▶ _TASK OBJECTIVE_
Repeat the data in full. No line may differ from the original.

EXTRACTED ENTRIES START

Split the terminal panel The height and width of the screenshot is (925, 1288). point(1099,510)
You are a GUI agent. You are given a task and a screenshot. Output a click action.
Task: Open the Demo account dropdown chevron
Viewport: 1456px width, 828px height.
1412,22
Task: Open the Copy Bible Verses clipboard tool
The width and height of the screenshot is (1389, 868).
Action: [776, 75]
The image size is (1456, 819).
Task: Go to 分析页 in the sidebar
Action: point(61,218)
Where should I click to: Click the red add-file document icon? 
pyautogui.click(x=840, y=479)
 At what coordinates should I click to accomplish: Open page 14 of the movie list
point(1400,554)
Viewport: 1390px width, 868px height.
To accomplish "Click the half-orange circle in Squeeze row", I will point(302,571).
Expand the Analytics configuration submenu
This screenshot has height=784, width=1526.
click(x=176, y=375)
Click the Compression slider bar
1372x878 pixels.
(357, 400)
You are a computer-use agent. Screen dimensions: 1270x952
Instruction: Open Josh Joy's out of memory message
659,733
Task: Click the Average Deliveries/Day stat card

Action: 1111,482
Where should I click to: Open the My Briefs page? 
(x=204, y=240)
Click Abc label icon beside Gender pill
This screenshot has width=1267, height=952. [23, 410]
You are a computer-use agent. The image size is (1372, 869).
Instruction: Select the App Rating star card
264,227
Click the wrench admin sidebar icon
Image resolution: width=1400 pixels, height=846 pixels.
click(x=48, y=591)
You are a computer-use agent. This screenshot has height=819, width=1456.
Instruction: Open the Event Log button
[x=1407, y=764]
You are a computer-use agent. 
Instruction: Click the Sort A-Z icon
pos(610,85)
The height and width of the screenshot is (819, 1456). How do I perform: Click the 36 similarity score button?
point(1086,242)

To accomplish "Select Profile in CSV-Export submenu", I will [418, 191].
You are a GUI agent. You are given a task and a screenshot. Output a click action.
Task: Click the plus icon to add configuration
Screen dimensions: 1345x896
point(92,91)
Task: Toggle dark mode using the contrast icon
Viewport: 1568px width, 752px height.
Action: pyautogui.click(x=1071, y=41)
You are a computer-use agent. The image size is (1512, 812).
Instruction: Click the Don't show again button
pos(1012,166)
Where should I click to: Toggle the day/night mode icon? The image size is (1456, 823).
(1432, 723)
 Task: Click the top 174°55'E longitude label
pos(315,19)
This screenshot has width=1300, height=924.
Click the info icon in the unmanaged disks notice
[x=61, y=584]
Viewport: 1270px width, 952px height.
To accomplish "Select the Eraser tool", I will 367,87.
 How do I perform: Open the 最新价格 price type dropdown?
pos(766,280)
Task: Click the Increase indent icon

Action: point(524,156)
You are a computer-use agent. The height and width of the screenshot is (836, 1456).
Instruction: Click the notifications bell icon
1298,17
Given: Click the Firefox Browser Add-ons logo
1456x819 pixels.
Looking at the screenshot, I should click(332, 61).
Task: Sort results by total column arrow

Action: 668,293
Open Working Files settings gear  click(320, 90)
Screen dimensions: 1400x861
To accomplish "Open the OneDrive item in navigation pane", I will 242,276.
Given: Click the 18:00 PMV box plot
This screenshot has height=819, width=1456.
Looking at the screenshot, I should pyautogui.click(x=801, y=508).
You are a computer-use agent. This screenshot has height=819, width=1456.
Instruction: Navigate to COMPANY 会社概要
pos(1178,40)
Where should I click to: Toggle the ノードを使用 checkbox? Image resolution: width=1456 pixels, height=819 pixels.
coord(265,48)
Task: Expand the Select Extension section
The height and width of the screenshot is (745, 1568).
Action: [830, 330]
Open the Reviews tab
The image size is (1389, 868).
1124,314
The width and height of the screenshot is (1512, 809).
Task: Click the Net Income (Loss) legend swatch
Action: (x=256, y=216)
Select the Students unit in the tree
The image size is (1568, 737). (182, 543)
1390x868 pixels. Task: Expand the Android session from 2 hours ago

EXTRACTED ENTRIES END

▶ _SOLUTION FOR THIS TASK_
Split the terminal panel The height and width of the screenshot is (925, 1288). point(1099,510)
You are a GUI agent. You are given a task and a screenshot. Output a click action.
Task: Open the Demo account dropdown chevron
Viewport: 1456px width, 828px height.
1412,22
Task: Open the Copy Bible Verses clipboard tool
The width and height of the screenshot is (1389, 868).
Action: [776, 75]
The image size is (1456, 819).
Task: Go to 分析页 in the sidebar
Action: point(61,218)
Where should I click to: Click the red add-file document icon? 
pyautogui.click(x=840, y=479)
 At what coordinates should I click to accomplish: Open page 14 of the movie list
point(1400,554)
Viewport: 1390px width, 868px height.
To accomplish "Click the half-orange circle in Squeeze row", I will point(302,571).
Expand the Analytics configuration submenu
This screenshot has height=784, width=1526.
click(x=176, y=375)
Click the Compression slider bar
1372x878 pixels.
(357, 400)
You are a computer-use agent. Screen dimensions: 1270x952
Instruction: Open Josh Joy's out of memory message
659,733
Task: Click the Average Deliveries/Day stat card

Action: 1111,482
Where should I click to: Open the My Briefs page? 
(x=204, y=240)
Click Abc label icon beside Gender pill
This screenshot has width=1267, height=952. [23, 410]
You are a computer-use agent. The image size is (1372, 869).
Instruction: Select the App Rating star card
264,227
Click the wrench admin sidebar icon
Image resolution: width=1400 pixels, height=846 pixels.
click(x=48, y=591)
You are a computer-use agent. This screenshot has height=819, width=1456.
Instruction: Open the Event Log button
[x=1407, y=764]
You are a computer-use agent. 
Instruction: Click the Sort A-Z icon
pos(610,85)
The height and width of the screenshot is (819, 1456). How do I perform: Click the 36 similarity score button?
point(1086,242)

To accomplish "Select Profile in CSV-Export submenu", I will [418, 191].
You are a GUI agent. You are given a task and a screenshot. Output a click action.
Task: Click the plus icon to add configuration
Screen dimensions: 1345x896
point(92,91)
Task: Toggle dark mode using the contrast icon
Viewport: 1568px width, 752px height.
Action: pyautogui.click(x=1071, y=41)
You are a computer-use agent. The image size is (1512, 812).
Instruction: Click the Don't show again button
pos(1012,166)
Where should I click to: Toggle the day/night mode icon? The image size is (1456, 823).
(1432, 723)
 Task: Click the top 174°55'E longitude label
pos(315,19)
This screenshot has width=1300, height=924.
Click the info icon in the unmanaged disks notice
[x=61, y=584]
Viewport: 1270px width, 952px height.
To accomplish "Select the Eraser tool", I will 367,87.
 How do I perform: Open the 最新价格 price type dropdown?
pos(766,280)
Task: Click the Increase indent icon

Action: point(524,156)
You are a computer-use agent. The height and width of the screenshot is (836, 1456).
Instruction: Click the notifications bell icon
1298,17
Given: Click the Firefox Browser Add-ons logo
1456x819 pixels.
Looking at the screenshot, I should click(332, 61).
Task: Sort results by total column arrow

Action: 668,293
Open Working Files settings gear  click(320, 90)
Screen dimensions: 1400x861
To accomplish "Open the OneDrive item in navigation pane", I will 242,276.
Given: Click the 18:00 PMV box plot
This screenshot has height=819, width=1456.
Looking at the screenshot, I should pyautogui.click(x=801, y=508).
You are a computer-use agent. This screenshot has height=819, width=1456.
Instruction: Navigate to COMPANY 会社概要
pos(1178,40)
Where should I click to: Toggle the ノードを使用 checkbox? Image resolution: width=1456 pixels, height=819 pixels.
coord(265,48)
Task: Expand the Select Extension section
The height and width of the screenshot is (745, 1568).
Action: [830, 330]
Open the Reviews tab
The image size is (1389, 868).
1124,314
The width and height of the screenshot is (1512, 809).
Task: Click the Net Income (Loss) legend swatch
Action: (x=256, y=216)
Select the Students unit in the tree
The image size is (1568, 737). (182, 543)
1390x868 pixels. Task: Expand the Android session from 2 hours ago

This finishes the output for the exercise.